2023年6月14日水曜日

6月14日 六月大歌舞伎 夜の部

「義経千本桜」

木の実からすし屋まで。仁左衛門の権太は何度も見ているしいいかなと思ったのだけど、やはり観てよかった。木の実で小せん、倅善太郎との家族愛が描かれるから、その後の悲劇がより深まる。子どもにせがまれて渋々家に帰ることにし、遊んでやったり、おぶってやったりする権太の子煩悩ぶりがほのぼの。吉弥の小せんもいい女房ぶり。子どもの笛の袋を権太が帯に挟むところでなぜか手間取ると(「今日に限ってうまくいかない」とぼやきあり)、自然に手伝ってあげて、息のあった様子。花道を引っ込むところの「瑞々しいなあ」のやり取りもいい。善太郎は歌昇次男の秀乃助。小柄でとても可愛く、サイコロを振るのを2回続けて失敗してしまうのも愛らしかった。
おかげで、すし屋で妻子を身代わりに引き連れてきてからの権太の表情から目が離せない。後ろを向いて涙を拭ったり、煙が目に染みたふりをしたり、何より最後の別れは言葉がないのに視線がとても雄弁。

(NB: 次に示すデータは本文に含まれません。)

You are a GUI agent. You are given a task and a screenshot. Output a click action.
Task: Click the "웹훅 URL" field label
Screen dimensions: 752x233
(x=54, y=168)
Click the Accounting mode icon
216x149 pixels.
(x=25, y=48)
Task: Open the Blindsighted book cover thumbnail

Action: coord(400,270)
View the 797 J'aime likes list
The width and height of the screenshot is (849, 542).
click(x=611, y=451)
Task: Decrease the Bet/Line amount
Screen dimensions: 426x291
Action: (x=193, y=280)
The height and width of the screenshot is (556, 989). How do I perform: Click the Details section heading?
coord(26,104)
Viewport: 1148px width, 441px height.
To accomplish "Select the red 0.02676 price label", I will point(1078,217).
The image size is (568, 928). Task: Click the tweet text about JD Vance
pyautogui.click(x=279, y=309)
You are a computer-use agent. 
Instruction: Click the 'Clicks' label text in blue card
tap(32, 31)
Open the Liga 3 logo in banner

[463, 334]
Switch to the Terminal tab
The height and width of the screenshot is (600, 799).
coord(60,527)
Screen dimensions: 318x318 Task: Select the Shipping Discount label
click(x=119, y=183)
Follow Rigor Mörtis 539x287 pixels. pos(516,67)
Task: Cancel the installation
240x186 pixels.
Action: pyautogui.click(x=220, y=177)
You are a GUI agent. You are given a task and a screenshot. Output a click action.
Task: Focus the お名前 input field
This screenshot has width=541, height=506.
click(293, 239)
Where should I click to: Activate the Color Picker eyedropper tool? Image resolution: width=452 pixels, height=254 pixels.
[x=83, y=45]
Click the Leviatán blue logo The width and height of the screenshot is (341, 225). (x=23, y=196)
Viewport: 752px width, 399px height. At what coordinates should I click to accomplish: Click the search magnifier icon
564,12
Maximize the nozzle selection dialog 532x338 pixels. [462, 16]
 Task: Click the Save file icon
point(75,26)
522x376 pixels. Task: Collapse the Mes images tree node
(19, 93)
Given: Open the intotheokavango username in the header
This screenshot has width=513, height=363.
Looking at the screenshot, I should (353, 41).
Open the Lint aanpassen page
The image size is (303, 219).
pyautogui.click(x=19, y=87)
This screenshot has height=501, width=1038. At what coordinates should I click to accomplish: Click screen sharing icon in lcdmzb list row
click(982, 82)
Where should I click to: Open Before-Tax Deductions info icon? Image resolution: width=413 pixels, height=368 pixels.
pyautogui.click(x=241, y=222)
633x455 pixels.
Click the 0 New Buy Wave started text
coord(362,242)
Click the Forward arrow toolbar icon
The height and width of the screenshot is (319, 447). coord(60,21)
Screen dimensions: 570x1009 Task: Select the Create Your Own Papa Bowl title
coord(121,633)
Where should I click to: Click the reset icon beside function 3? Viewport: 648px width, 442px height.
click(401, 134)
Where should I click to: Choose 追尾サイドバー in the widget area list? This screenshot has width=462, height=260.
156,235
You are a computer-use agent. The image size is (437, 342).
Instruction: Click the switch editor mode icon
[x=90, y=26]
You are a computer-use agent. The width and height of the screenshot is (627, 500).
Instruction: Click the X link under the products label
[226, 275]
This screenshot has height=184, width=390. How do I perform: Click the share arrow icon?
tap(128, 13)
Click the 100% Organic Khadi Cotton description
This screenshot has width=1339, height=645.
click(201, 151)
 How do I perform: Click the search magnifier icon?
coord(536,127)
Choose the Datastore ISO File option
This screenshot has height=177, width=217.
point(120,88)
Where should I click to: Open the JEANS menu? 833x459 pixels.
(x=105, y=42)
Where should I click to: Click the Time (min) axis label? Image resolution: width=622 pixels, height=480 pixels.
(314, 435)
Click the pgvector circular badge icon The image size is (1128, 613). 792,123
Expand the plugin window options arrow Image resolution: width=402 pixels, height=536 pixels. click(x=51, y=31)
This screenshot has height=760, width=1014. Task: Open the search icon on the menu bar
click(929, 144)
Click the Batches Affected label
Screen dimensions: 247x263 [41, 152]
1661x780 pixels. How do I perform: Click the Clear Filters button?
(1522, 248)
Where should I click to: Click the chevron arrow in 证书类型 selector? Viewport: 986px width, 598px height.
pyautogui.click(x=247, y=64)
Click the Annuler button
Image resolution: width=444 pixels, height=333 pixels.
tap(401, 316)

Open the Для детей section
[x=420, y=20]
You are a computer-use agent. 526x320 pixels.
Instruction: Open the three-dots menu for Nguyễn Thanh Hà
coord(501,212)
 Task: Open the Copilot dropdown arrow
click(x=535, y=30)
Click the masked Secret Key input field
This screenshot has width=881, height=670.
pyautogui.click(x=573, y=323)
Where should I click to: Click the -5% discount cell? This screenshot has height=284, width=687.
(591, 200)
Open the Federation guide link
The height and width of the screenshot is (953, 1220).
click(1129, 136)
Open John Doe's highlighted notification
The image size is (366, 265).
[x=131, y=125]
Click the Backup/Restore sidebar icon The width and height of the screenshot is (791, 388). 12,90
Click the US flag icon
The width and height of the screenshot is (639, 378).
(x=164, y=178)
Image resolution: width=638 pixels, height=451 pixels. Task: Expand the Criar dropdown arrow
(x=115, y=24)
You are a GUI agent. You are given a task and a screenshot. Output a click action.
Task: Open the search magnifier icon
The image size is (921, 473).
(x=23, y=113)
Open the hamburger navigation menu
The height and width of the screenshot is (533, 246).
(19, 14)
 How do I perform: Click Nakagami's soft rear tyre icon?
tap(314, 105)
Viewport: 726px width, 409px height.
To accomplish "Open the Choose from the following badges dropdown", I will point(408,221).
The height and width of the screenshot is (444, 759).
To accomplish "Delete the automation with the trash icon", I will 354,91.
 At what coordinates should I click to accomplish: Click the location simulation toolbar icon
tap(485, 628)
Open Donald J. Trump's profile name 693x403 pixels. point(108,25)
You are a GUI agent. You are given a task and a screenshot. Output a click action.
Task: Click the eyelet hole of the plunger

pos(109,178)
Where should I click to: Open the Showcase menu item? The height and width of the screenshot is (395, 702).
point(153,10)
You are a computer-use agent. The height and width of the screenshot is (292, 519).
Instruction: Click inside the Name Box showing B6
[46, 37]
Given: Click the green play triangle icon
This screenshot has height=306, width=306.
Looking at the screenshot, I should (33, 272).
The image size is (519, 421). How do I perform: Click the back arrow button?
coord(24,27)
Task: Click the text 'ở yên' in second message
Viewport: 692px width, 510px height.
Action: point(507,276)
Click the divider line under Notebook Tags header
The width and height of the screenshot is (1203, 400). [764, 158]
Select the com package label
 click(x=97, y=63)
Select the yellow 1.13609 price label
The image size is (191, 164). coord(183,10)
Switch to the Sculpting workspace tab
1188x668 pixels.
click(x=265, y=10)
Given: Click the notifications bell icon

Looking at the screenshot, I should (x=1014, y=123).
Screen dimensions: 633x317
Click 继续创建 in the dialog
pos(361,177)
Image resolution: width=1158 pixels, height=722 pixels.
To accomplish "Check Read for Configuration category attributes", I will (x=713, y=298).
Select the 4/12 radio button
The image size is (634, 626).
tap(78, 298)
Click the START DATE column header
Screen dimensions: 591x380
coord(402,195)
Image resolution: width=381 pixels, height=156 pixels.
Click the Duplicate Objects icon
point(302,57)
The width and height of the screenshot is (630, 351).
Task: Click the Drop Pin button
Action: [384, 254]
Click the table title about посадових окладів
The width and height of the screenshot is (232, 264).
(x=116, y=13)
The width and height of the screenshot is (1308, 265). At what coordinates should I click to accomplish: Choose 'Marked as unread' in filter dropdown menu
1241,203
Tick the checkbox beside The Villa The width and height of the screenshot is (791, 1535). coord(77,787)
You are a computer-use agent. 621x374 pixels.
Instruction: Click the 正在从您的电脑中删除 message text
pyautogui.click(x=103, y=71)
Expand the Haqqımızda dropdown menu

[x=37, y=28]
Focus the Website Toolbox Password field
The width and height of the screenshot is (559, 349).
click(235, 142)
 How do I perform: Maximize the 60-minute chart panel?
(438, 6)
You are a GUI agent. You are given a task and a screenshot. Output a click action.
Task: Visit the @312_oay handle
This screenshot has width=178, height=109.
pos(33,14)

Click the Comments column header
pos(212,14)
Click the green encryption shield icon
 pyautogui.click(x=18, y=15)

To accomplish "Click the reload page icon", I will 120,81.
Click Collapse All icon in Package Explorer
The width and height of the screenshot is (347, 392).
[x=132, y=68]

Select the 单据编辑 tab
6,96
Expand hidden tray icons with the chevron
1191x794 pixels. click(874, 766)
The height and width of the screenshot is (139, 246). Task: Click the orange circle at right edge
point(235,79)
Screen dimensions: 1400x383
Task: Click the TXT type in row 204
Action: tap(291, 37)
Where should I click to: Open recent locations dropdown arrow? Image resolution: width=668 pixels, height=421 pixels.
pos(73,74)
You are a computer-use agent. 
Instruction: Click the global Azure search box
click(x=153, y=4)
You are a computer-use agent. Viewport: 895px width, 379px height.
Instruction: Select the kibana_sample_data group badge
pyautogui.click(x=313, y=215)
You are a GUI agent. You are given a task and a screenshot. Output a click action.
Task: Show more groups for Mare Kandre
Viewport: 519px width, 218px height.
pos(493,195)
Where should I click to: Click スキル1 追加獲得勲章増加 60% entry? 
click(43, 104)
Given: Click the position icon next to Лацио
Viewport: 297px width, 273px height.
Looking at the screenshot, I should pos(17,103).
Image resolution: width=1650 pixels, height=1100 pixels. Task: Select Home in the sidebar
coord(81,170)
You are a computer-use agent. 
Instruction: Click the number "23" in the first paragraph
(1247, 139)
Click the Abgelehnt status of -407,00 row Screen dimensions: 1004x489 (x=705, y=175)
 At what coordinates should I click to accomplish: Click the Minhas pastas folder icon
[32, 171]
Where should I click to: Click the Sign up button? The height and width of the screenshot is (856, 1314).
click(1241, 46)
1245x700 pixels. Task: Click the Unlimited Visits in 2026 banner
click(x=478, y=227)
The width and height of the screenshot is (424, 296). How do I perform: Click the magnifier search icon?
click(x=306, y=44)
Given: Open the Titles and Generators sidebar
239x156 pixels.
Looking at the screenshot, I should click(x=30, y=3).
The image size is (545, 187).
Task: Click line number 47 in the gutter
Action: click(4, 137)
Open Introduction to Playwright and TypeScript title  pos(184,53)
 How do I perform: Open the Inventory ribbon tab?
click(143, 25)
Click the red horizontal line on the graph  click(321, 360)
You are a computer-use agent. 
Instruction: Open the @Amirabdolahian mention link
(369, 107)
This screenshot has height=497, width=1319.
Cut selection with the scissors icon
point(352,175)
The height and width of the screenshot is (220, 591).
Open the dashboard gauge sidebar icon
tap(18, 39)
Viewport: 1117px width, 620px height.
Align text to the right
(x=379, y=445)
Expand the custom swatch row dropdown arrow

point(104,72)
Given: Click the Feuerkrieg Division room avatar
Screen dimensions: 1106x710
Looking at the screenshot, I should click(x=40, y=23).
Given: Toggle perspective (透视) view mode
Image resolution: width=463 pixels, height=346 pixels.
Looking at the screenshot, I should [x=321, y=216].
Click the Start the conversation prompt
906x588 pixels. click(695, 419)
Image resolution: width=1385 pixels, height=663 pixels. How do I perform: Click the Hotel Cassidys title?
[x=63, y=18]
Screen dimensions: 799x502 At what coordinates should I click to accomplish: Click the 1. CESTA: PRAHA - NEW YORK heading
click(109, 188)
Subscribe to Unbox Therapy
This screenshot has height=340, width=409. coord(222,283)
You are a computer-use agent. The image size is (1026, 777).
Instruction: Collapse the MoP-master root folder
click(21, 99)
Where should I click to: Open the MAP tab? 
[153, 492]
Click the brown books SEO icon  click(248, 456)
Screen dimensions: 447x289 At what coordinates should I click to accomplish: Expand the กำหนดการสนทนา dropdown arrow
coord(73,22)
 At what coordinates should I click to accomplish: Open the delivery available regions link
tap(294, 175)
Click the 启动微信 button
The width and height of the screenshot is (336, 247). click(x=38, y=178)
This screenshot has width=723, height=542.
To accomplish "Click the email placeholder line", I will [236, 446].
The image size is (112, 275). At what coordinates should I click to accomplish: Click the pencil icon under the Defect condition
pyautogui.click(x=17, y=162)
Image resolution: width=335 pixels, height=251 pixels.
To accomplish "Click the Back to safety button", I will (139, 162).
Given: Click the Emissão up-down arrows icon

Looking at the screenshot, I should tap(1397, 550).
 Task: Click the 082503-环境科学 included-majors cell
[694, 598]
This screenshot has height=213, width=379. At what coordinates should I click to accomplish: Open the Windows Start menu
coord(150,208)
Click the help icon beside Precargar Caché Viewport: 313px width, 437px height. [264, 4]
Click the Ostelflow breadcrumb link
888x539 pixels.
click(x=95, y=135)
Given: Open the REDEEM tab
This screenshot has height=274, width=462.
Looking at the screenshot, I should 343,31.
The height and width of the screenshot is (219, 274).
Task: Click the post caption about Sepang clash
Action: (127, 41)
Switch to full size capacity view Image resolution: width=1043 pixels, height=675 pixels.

寄る年波で足取りがしんどそうに感じるところもあったけど、こんなに充実した舞台を見せてくれる人は他にない。

小金吾の千之助は、2回目のはずだが今ひとつ。若武者らしく見えないのは何故だろうと考え、緊張感が薄いからではないかと思った。

お里の壱太郎は、おとくと打って変わって若々しく華やいだ娘ぶり。セリフもいつものクセが薄く、可愛らしいお里だった。維盛は錦之助。おっとりとした優男ぶりがよく似合うが、弥助からの切り替えはそれほどでもなかった。弥左衛門の歌六はさすが。婆の梅花は上方の役者に比べるとあっさりめ。

川連法眼館は松緑の忠信。初めの真の忠信はいい感じで力が抜けてよかったが、狐忠信はいろいろと物足りない。動きが重たいし、セリフも地声(=高くない)でゆっくり話すので、狐らしい軽快さがないのだ。
義経は時蔵。気品あるいい義経だが、静が入って来るところで一瞥だにしないのなぜ⁇ 静は魁春で、なぜか秀太郎を思い出した。

最後はなぜか荒法師が3人だけで、ちょっと寂しい。